Tuesday, November 30, 2010

Ostracism

I've spent many years observing social interactions in hallways and recess courtyards of schools. As we enter a season that traditionally is about caring, sharing and peacemaking, I want to tell a little fable.

Once upon a time there was a misfit, a 13 year old boy who was not handsome. He was overweight, had hair that looked like his mom cut it with blunt scissors, and wore thick, thick glasses that distorted his eyes. Whatever outfits the other students wore, the boy always seemed to wear something that didn't fit in; if they wore cut-offs, he wore a suit and tie, if they dressed up, he wore jeans.

He always sat alone at lunch. If someone sat at the same table, they were careful to put at least 4 or 5 feet between them. After a while he stopped going to lunch. When someone sat next to him or walked next to him by accident, then the other students kept away from that person too - far away. The boy didn't talk much. He withdrew into himself and set up a kind of cloud of sadness around him, making others avoid him even more. He didn't get good grades and was always picked last when they chose teams. He was bitterly lonely, but he told his mom that everything was fine at school.

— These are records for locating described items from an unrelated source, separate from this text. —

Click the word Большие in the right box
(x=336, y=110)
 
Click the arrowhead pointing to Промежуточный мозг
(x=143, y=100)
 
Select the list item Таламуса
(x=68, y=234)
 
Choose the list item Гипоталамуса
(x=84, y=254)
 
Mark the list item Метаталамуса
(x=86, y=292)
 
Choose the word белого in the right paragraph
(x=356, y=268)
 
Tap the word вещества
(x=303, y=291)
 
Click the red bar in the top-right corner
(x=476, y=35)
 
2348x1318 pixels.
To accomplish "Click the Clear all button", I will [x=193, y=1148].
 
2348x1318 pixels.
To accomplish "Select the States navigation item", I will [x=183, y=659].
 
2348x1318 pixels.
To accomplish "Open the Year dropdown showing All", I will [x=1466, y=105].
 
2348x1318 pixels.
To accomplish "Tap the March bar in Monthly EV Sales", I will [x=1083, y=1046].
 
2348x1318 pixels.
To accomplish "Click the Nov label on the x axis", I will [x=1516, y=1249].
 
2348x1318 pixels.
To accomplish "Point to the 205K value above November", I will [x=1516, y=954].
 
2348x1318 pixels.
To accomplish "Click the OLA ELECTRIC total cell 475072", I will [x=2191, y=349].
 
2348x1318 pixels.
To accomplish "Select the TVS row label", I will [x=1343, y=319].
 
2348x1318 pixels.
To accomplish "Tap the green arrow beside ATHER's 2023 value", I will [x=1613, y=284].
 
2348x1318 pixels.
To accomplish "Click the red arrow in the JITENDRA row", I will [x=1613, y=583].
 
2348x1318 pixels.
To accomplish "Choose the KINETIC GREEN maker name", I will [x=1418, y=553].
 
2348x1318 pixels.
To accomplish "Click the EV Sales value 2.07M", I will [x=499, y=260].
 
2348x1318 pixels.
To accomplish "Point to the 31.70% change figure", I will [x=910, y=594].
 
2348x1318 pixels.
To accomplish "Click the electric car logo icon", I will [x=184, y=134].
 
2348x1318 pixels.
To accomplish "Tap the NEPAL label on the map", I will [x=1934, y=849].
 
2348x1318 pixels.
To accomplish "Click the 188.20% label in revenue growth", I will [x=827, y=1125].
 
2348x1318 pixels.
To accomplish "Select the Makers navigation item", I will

The boy spent most, if not all, of his adult years recovering from his adolescence.

This boy could be you and I. We've all seen people like the boy, whether male or female, in public school or at a senior citizen book club. What would it take for people to reach out and sit with someone who is ostracized and risk their own status? Is the responsibility of education only to teach curriculum, or is there something even more important? The arts teach empathy, but need to go much farther. We need not only to feel what it's like to wear someone else's shoes, but also to learn what to do as a result of understanding what that person is going through.